Admin Panel Unification · Apteka.ru
The company's first internal product, grown to 9 sections and 40+ modules without a design system. I Led the unification: audited every pattern, introduced the design system, and rebuilt the product the team uses every day.
Scope
Design system initiator, architect & owner / Interface audit, pattern unification, quality control / Junior designer management
Client
Apteka.ru
Duration
Ongoing
2025
Context
The admin panel was the company's first internal product, built at a time when there was no design system, no established patterns, and no single owner responsible for the overall experience. Over the years it grew to 9 sections and 40+ modules, each added as the business needed it. Some features were shipped without designer involvement; others were built by different people at different moments with no shared reference point. The result was a product that had grown organically, not by design, but by accumulation. Every section followed its own logic.
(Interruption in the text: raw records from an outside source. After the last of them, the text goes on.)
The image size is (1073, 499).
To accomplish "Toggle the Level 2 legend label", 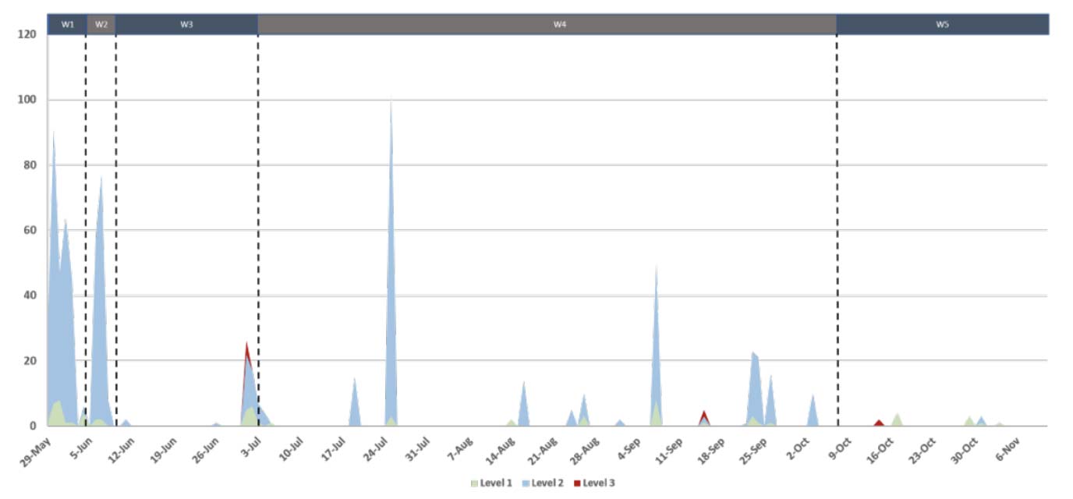I will click(x=547, y=483).
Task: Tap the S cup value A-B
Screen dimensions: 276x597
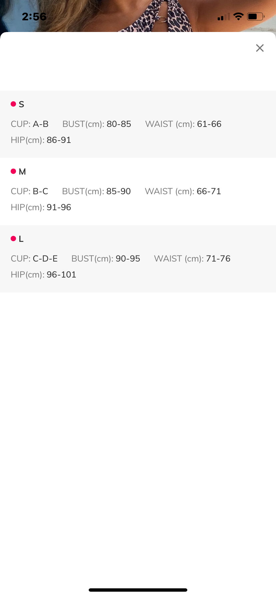Action: (x=41, y=124)
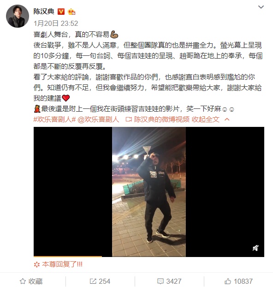Click the 陈汉典 profile avatar
The image size is (273, 287).
point(18,16)
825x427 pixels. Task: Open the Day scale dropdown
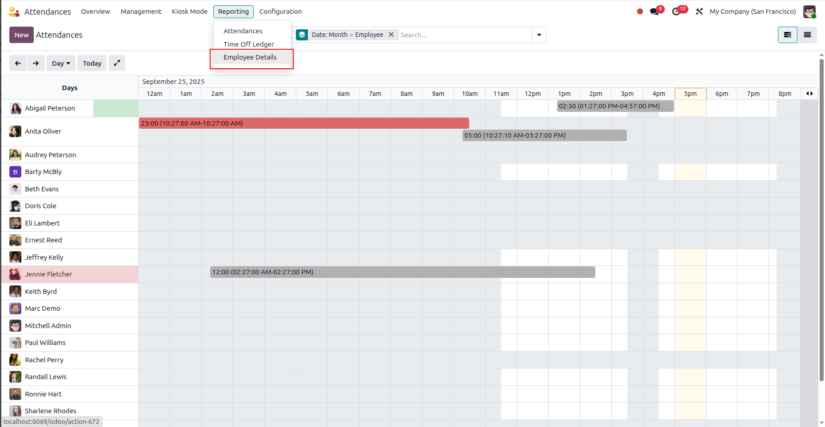pyautogui.click(x=61, y=63)
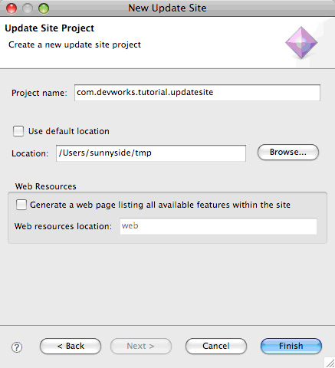Finish creating the update site project
The image size is (335, 368).
tap(291, 346)
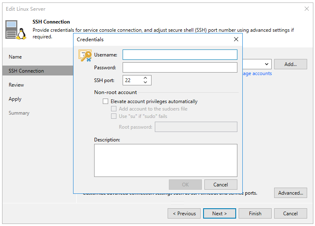Open the Apply wizard step

tap(15, 99)
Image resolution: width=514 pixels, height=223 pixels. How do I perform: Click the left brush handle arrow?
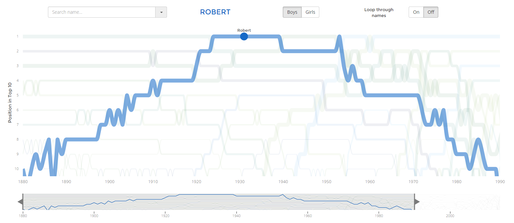click(20, 202)
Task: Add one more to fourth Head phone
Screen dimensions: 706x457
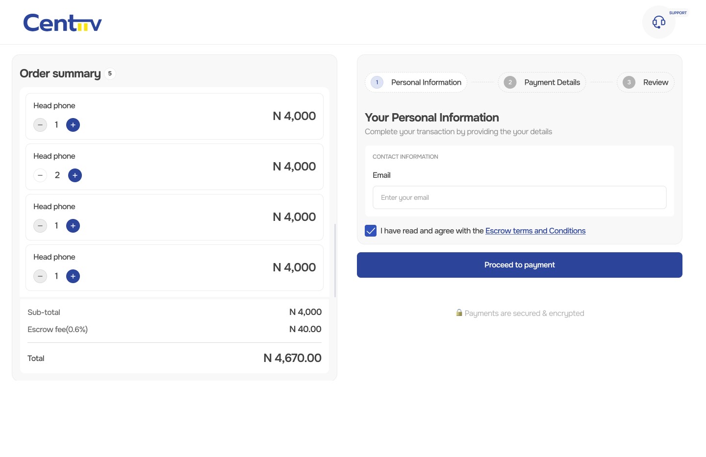Action: pyautogui.click(x=73, y=276)
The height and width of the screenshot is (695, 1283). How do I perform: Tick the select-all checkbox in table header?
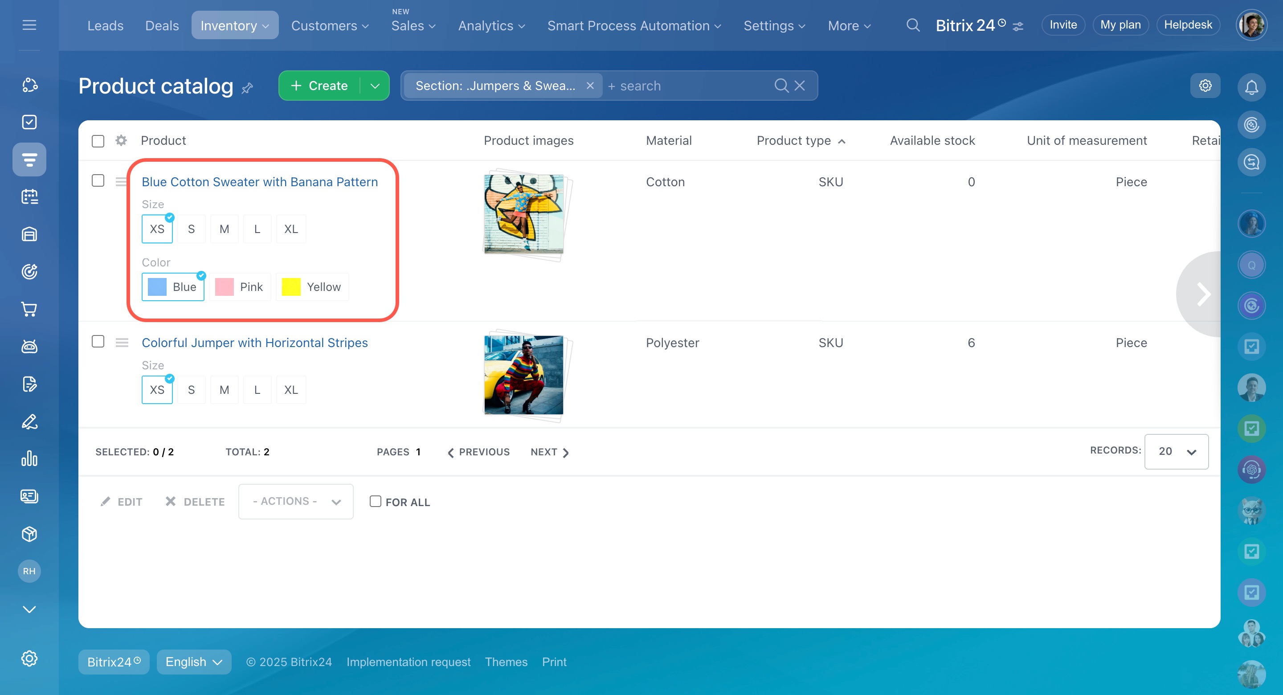click(x=98, y=141)
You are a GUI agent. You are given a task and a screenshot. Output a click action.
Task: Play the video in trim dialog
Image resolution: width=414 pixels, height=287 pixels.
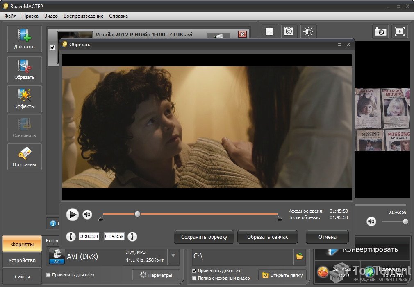click(x=73, y=215)
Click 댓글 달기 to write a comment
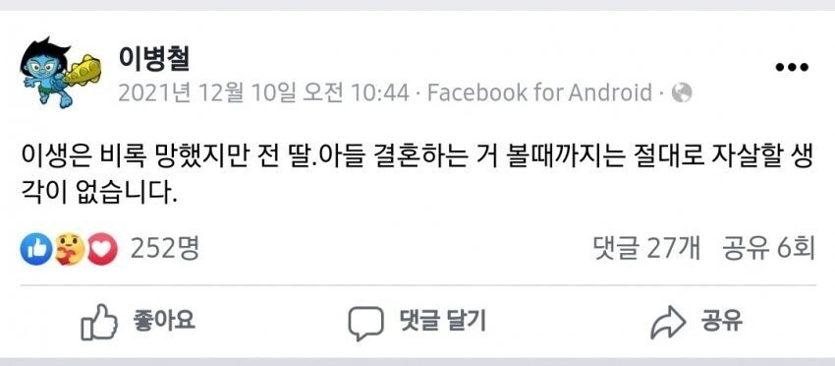Viewport: 835px width, 366px height. point(442,322)
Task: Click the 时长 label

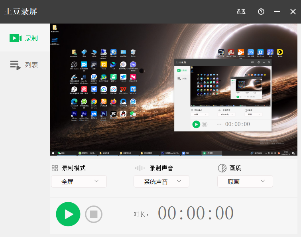Action: (x=141, y=215)
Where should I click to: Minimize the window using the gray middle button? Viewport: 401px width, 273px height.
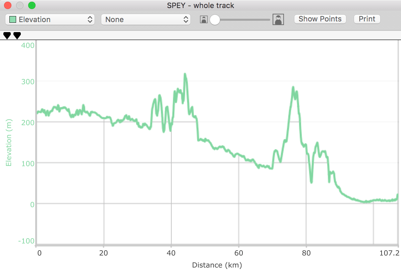(20, 5)
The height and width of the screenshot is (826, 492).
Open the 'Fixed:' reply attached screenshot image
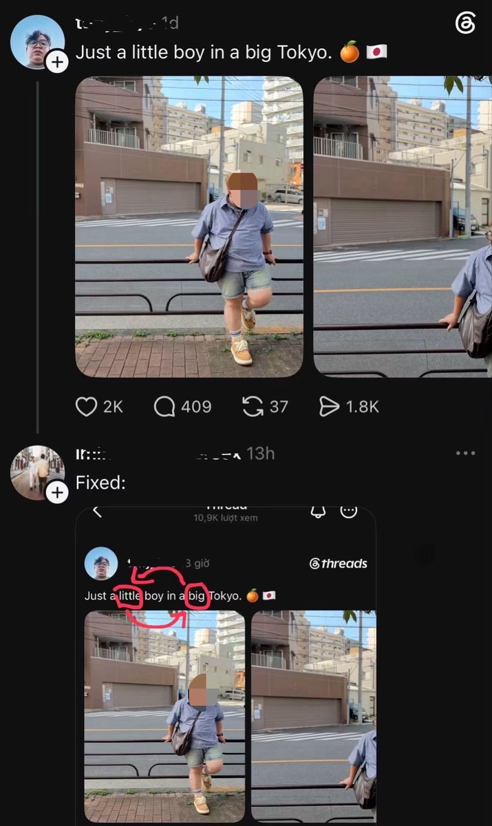pyautogui.click(x=226, y=666)
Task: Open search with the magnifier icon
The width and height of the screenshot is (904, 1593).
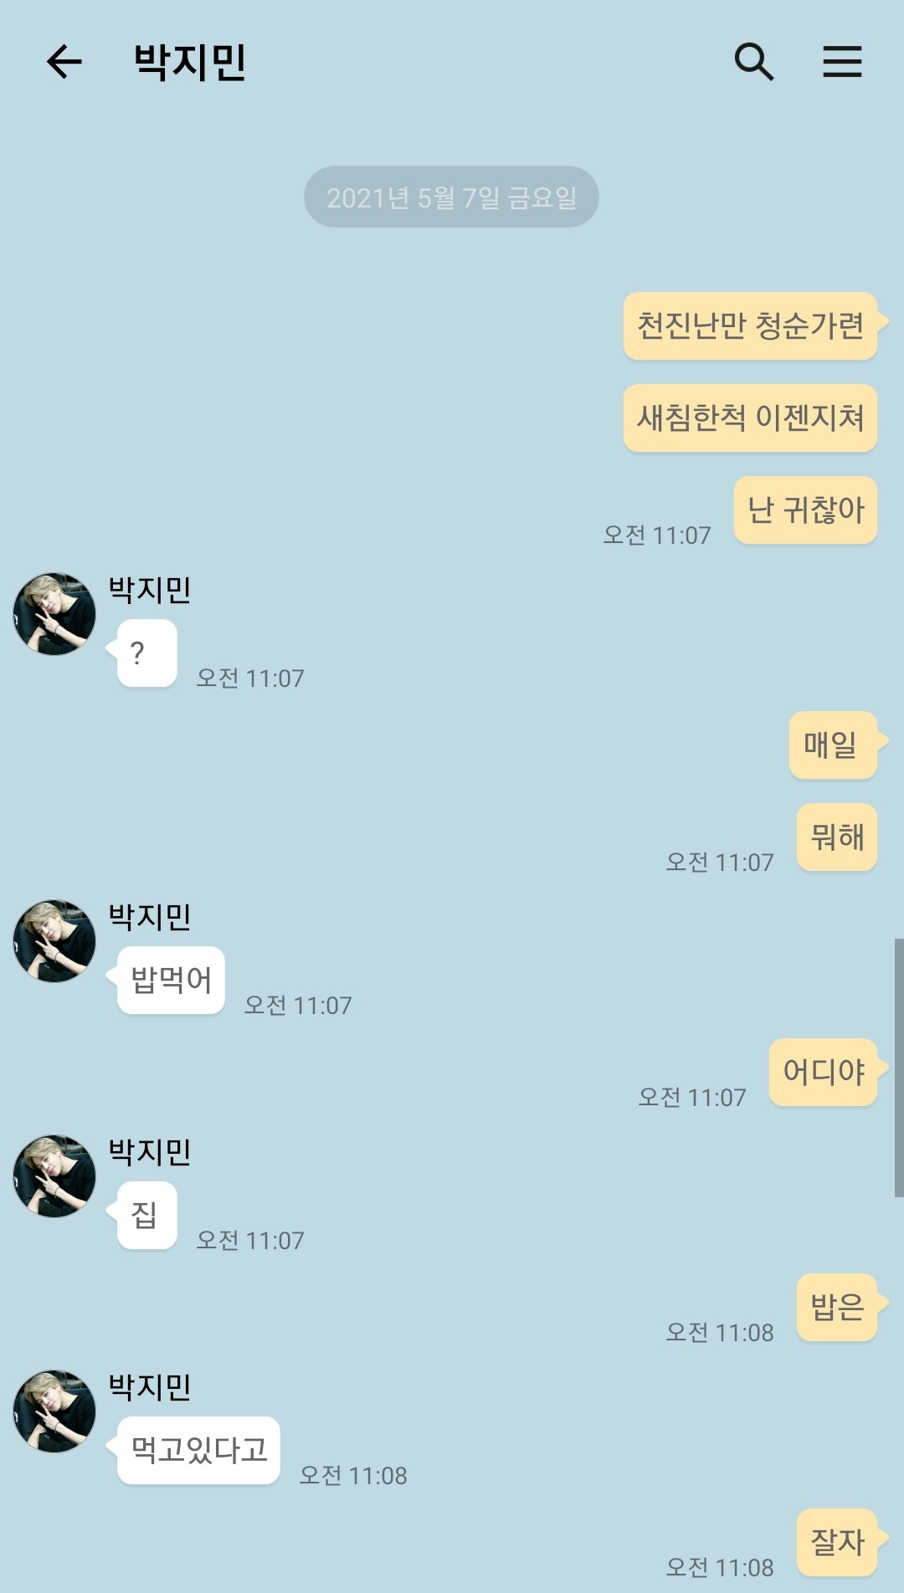Action: 754,62
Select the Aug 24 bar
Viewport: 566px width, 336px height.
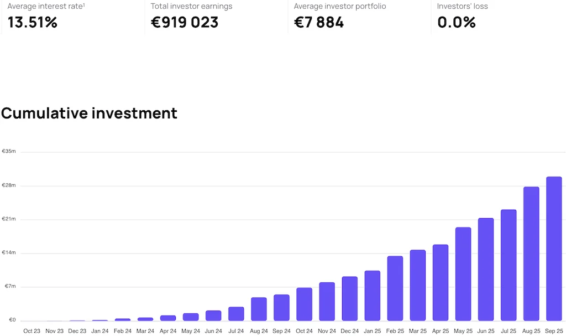pos(259,309)
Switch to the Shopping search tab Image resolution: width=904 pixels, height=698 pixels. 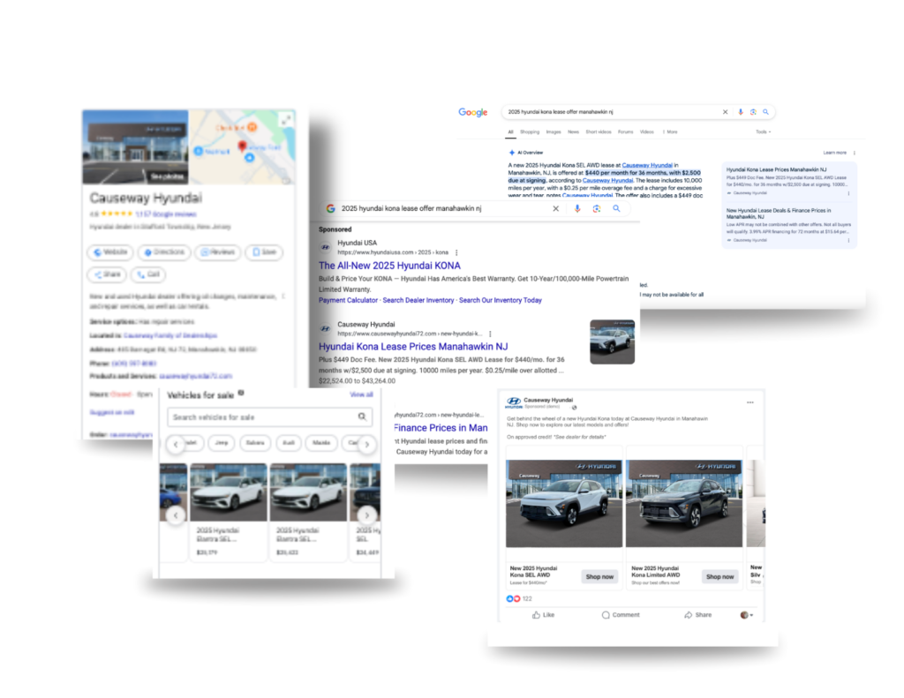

Basic visual principles (hierarchy, proximity, consistent use of colour) were applied unevenly at best. The product worked, but it was increasingly difficult to use and even more difficult to extend without making things worse.
There was a second, structural layer to the problem. Internal tools at Apteka.ru don't exist in isolation, features migrate between products. A module built for the admin panel might later be moved into the advertiser dashboard or the supplier portal. In practice, every such migration meant not just adapting the layout but manually replacing components with their counterparts from a completely different UI kit. The visual similarity between products was deceptive; under the hood, nothing was shared. Each move was slow, expensive, and prone to introducing new inconsistencies.
Building the design system
The migration problem was one of the core reasons I initiated the design system in the first place. The approach was to prove the concept before pitching it. The advertiser dashboard, a product being built from scratch at the time, became the pilot: I designed every atom and molecule to be universal from the start, with theming handled entirely through colour tokens so the same components could serve different products by simply switching a colour scheme. Then ran a second pilot on the staff mobile app admin panel and it was successful.
With two live examples in hand, I presented to the engineering lead and the team: here is the problem, here is what already exists, here is the rollout plan. They approved it. From there we built the full component library with frontend review at every step, established a contribution process for adding new components, launched an internal site where the whole company could access guidelines and interact with components directly, and tracked rollout progress with a component coverage map across all products.
The system covered 6 internal products over 6 months, running in parallel with regular product work rather than as a dedicated initiative. The clearest demonstration of what it made possible came when we needed to replace the authentication module across all products simultaneously: it took copy-paste and a mode switch. Zero per-product rework.
Once the system was in place, the admin panel became the natural next candidate: the oldest, most tangled product in the ecosystem, and the one with the most to gain from being brought into a shared visual language.
The work
We started with the highest-visibility surfaces, section landing pages, dashboards, data tables, where design system components could be applied immediately and the results would be visible to the whole team straight away. Getting these right quickly created a clear before/after and built confidence in the approach.
From there, we ran a systematic audit of the interior pages: form builders, entity creation flows, moderation interfaces, filter-heavy views. Everything was screenshotted and categorised, mapping every variant of every pattern that had quietly diverged over years. From that foundation, we designed unified patterns for each interaction category, tested them against the most structurally different examples we could find, presented to the team, validated through corridor tests, and refined. Then worked section by section through the full product, rebuilding each page with design system components. In practice, the detailed work surfaced things the model patterns hadn't anticipated, one example: we realised during implementation that the delete action worked better placed in the settings panel rather than inside the entity body. Small, but the kind of decision that only becomes visible at real scale.
The result
The product went from a self-built sprawl of one-off solutions to a coherent, maintainable system. New features can be designed and built against an established visual language rather than invented from scratch each time. Migrations between products, the problem that started all of this, now take a fraction of the time they used to. There are no headline metrics to point to here, but the qualitative shift was significant and visible to everyone who worked in the product every day.